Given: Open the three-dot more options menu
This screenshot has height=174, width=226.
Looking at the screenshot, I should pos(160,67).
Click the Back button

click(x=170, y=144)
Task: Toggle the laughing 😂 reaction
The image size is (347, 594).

_ _ _ _ _ _ _

Work instructions:
Reproduce the whole listing verbatim, leaving every line as it was.

Result:
Given: Open the three-dot more options menu
This screenshot has height=174, width=226.
Looking at the screenshot, I should pos(160,67).
Click the Back button

click(x=170, y=144)
Task: Toggle the laughing 😂 reaction
The image size is (347, 594).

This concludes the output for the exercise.